== Available data

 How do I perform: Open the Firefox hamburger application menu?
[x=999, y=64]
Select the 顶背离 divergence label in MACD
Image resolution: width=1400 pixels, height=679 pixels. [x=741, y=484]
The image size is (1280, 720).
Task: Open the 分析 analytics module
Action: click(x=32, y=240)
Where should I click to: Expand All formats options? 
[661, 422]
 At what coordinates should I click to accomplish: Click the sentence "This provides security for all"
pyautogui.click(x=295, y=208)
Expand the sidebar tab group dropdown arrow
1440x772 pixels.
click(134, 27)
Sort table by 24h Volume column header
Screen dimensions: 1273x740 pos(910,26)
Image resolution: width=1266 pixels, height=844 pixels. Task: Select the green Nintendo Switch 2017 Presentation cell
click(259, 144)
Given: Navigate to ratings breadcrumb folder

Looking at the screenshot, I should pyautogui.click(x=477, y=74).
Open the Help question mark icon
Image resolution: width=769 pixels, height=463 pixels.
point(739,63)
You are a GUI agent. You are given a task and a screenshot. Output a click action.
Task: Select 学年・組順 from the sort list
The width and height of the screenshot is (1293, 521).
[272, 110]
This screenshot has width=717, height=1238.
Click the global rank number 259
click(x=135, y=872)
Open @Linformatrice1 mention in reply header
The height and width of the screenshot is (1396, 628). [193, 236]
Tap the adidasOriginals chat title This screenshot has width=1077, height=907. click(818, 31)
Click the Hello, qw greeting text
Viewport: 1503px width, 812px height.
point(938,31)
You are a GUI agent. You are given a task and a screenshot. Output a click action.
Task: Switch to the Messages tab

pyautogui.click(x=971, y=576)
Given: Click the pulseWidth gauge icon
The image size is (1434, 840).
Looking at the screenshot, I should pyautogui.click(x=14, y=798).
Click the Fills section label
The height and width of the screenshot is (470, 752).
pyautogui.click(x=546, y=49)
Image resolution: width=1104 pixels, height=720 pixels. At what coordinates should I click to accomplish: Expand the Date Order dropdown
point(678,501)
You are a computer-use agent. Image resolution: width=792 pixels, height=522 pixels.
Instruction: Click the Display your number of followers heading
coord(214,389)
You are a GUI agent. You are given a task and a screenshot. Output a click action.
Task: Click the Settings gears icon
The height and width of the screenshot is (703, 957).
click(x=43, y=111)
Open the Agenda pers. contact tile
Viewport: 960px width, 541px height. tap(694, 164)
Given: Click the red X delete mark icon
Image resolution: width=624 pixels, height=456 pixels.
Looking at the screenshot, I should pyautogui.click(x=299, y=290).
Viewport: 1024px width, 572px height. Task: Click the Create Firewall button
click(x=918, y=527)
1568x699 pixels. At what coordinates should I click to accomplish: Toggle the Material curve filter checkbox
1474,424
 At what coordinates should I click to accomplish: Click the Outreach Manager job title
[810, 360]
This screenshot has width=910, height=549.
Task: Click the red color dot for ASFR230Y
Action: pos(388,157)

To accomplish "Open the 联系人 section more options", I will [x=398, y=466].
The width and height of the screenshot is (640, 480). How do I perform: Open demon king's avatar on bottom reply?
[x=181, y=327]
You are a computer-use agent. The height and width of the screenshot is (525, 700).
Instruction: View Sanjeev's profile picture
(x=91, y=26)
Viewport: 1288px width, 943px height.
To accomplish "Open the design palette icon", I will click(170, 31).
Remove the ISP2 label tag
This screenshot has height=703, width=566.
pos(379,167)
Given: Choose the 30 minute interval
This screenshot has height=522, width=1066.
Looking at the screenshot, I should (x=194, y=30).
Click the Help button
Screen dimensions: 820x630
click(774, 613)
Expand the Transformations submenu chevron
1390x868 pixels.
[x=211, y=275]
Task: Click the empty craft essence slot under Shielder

====

- _Task directions_
Extract each entry in full, exactly as given.

- _Written reply_
 How do I perform: Open the Firefox hamburger application menu?
[x=999, y=64]
Select the 顶背离 divergence label in MACD
Image resolution: width=1400 pixels, height=679 pixels. [x=741, y=484]
The image size is (1280, 720).
Task: Open the 分析 analytics module
Action: click(x=32, y=240)
Where should I click to: Expand All formats options? 
[661, 422]
 At what coordinates should I click to accomplish: Click the sentence "This provides security for all"
pyautogui.click(x=295, y=208)
Expand the sidebar tab group dropdown arrow
1440x772 pixels.
click(134, 27)
Sort table by 24h Volume column header
Screen dimensions: 1273x740 pos(910,26)
Image resolution: width=1266 pixels, height=844 pixels. Task: Select the green Nintendo Switch 2017 Presentation cell
click(259, 144)
Given: Navigate to ratings breadcrumb folder

Looking at the screenshot, I should pyautogui.click(x=477, y=74).
Open the Help question mark icon
Image resolution: width=769 pixels, height=463 pixels.
point(739,63)
You are a GUI agent. You are given a task and a screenshot. Output a click action.
Task: Select 学年・組順 from the sort list
The width and height of the screenshot is (1293, 521).
[272, 110]
This screenshot has width=717, height=1238.
Click the global rank number 259
click(x=135, y=872)
Open @Linformatrice1 mention in reply header
The height and width of the screenshot is (1396, 628). [193, 236]
Tap the adidasOriginals chat title This screenshot has width=1077, height=907. click(818, 31)
Click the Hello, qw greeting text
Viewport: 1503px width, 812px height.
point(938,31)
You are a GUI agent. You are given a task and a screenshot. Output a click action.
Task: Switch to the Messages tab

pyautogui.click(x=971, y=576)
Given: Click the pulseWidth gauge icon
The image size is (1434, 840).
Looking at the screenshot, I should pyautogui.click(x=14, y=798).
Click the Fills section label
The height and width of the screenshot is (470, 752).
pyautogui.click(x=546, y=49)
Image resolution: width=1104 pixels, height=720 pixels. At what coordinates should I click to accomplish: Expand the Date Order dropdown
point(678,501)
You are a computer-use agent. Image resolution: width=792 pixels, height=522 pixels.
Instruction: Click the Display your number of followers heading
coord(214,389)
You are a GUI agent. You are given a task and a screenshot. Output a click action.
Task: Click the Settings gears icon
The height and width of the screenshot is (703, 957).
click(x=43, y=111)
Open the Agenda pers. contact tile
Viewport: 960px width, 541px height. tap(694, 164)
Given: Click the red X delete mark icon
Image resolution: width=624 pixels, height=456 pixels.
Looking at the screenshot, I should pyautogui.click(x=299, y=290).
Viewport: 1024px width, 572px height. Task: Click the Create Firewall button
click(x=918, y=527)
1568x699 pixels. At what coordinates should I click to accomplish: Toggle the Material curve filter checkbox
1474,424
 At what coordinates should I click to accomplish: Click the Outreach Manager job title
[810, 360]
This screenshot has width=910, height=549.
Task: Click the red color dot for ASFR230Y
Action: pos(388,157)

To accomplish "Open the 联系人 section more options", I will [x=398, y=466].
The width and height of the screenshot is (640, 480). How do I perform: Open demon king's avatar on bottom reply?
[x=181, y=327]
You are a computer-use agent. The height and width of the screenshot is (525, 700).
Instruction: View Sanjeev's profile picture
(x=91, y=26)
Viewport: 1288px width, 943px height.
To accomplish "Open the design palette icon", I will click(170, 31).
Remove the ISP2 label tag
This screenshot has height=703, width=566.
pos(379,167)
Given: Choose the 30 minute interval
This screenshot has height=522, width=1066.
Looking at the screenshot, I should (x=194, y=30).
Click the Help button
Screen dimensions: 820x630
click(774, 613)
Expand the Transformations submenu chevron
1390x868 pixels.
[x=211, y=275]
Task: Click the empty craft essence slot under Shielder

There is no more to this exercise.